Egypt: Russian aircraft with 224 people on board crashes, no survivors
BY PTI1 Nov 2015 12:43 AM IST
PTI1 Nov 2015 12:43 AM IST
The Egyptian air traffic control had lost contact with the Airbus A321 23 minutes after it took off from the Red Sea resort of Sharm El-Sheikh for St Petersburg early this morning.
Egyptian Prime Minister Sharif Ismail's office confirmed that a Russian civilian plane crashed in central Sinai.
Flight KGL9268 belonged to Kogalymavia airline, a small airline based in Western Siberia.
A criminal case has been opened against the airline for "violation of rules of flight and preparation for them", Russia's Ria news agency reported.
The reason behind the plane crash was yet to be ascertained but preliminary assessments by security and aviation officials indicated that the Russian plane crashed in the Sinai Peninsula due to "technical reasons".
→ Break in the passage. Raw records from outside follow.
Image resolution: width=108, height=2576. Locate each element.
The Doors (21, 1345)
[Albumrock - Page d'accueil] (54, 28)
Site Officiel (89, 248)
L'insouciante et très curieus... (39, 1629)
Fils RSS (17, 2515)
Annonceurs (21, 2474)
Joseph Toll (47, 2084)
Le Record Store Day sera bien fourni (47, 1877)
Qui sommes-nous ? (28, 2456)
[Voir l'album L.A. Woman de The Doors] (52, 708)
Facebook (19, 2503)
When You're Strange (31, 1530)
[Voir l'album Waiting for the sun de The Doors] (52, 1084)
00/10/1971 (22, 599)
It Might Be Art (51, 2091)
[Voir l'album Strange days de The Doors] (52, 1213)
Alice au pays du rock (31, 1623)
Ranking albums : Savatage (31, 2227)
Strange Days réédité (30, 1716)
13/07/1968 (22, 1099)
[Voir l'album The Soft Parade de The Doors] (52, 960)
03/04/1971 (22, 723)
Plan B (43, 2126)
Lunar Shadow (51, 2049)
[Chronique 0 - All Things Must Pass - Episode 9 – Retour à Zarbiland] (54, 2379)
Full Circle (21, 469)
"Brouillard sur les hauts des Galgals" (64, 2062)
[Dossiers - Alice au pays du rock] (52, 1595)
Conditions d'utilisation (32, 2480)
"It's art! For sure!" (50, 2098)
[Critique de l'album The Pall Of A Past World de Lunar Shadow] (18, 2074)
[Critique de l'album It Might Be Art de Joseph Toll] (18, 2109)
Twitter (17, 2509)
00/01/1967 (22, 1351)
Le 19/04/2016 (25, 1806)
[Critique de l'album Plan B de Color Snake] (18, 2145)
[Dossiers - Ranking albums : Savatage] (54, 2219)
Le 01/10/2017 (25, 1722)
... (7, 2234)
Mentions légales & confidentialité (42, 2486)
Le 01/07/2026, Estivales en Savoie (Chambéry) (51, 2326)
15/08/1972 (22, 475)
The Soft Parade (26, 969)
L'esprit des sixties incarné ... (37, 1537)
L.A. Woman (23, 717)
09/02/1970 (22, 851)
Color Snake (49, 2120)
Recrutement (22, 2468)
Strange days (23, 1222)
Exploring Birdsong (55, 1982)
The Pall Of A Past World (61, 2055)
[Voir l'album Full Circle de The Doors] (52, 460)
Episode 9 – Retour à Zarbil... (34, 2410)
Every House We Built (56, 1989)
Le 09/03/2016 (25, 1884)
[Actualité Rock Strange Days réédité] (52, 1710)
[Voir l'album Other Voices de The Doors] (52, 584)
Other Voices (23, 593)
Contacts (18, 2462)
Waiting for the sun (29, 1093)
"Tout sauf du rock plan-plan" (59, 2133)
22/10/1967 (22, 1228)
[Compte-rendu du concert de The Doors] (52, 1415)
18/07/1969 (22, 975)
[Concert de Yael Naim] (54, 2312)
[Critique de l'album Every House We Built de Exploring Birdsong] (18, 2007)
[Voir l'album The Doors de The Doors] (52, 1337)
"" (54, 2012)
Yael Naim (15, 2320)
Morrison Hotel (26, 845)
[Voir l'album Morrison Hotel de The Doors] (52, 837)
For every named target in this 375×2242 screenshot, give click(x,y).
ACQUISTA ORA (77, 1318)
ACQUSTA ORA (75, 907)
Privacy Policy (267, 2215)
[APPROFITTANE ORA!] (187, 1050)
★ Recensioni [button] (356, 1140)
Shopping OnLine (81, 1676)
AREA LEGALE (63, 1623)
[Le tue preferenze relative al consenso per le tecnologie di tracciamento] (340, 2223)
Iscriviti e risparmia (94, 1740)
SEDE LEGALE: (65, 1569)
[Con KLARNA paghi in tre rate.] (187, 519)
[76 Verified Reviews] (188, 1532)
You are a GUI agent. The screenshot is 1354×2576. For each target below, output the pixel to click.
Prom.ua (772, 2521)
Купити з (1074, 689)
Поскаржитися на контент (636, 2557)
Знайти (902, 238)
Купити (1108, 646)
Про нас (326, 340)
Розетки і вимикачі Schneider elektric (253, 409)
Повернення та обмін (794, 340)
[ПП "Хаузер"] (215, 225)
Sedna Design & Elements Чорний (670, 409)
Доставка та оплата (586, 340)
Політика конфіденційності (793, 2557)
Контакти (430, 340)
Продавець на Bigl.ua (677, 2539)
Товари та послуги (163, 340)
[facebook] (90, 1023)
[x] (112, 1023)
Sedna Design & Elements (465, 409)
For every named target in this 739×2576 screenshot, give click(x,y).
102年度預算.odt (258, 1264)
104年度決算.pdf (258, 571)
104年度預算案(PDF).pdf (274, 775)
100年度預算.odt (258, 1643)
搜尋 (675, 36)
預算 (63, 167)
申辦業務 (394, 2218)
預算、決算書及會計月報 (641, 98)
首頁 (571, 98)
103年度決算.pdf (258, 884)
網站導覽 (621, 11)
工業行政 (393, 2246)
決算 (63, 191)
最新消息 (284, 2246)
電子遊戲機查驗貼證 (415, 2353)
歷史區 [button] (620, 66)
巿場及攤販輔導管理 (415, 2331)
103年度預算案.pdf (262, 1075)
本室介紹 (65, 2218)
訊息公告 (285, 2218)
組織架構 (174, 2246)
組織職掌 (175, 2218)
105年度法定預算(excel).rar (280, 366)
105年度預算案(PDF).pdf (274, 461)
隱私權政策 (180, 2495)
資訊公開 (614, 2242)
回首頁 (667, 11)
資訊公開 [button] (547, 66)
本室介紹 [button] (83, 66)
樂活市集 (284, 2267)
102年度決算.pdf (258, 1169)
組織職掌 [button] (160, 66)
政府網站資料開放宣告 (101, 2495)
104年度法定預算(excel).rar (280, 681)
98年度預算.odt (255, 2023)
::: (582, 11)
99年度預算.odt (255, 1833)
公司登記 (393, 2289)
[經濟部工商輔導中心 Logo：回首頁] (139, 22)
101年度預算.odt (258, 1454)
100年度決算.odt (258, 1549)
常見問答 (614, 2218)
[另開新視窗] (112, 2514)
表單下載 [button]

The debris of the Russian jetliner was found in an area in the south Al-Arish city in North Sinai, Egypt's civil aviation ministry said in a statement.
"Military planes have discovered the wreckage of the plane... in a mountainous area, and 45 ambulances have been directed to the site to evacuate dead and wounded," a cabinet statement said.
75 bodies were found in the wreckage, sources said.
Egypt's Prosecutor General Nabil Sadek ordered that after autopsy, the bodies should be sent to the Russian Embassy which will transfer them back. Sadek also ordered a committee to search for the two black boxes of the plane and review the recordings to investigate the reasons for the crash.
The plane was carrying 217 passengers, including 17 children, and seven crew members.
The last communication with the pilot of the Russian plane was while he was flying at 30,000 feet, an official in the Egyptian Air traffic control told reporters.
The pilot complained of malfunction in the wireless devices and asked for an emergency landing at the nearest airport, the official said.
The crew of the downed plane had made recent complaints about engine trouble, according to Russian media reports.
"Several times in the last week this plane had requested assistance from technical support because the engine would not start," a source was quoted as saying.
Russian President Vladimir Putin has ordered officials to coordinate with their Egyptian counterparts to organise the dispatch of Russian planes to Egypt with rescuers and investigators able to work at the site of the crash.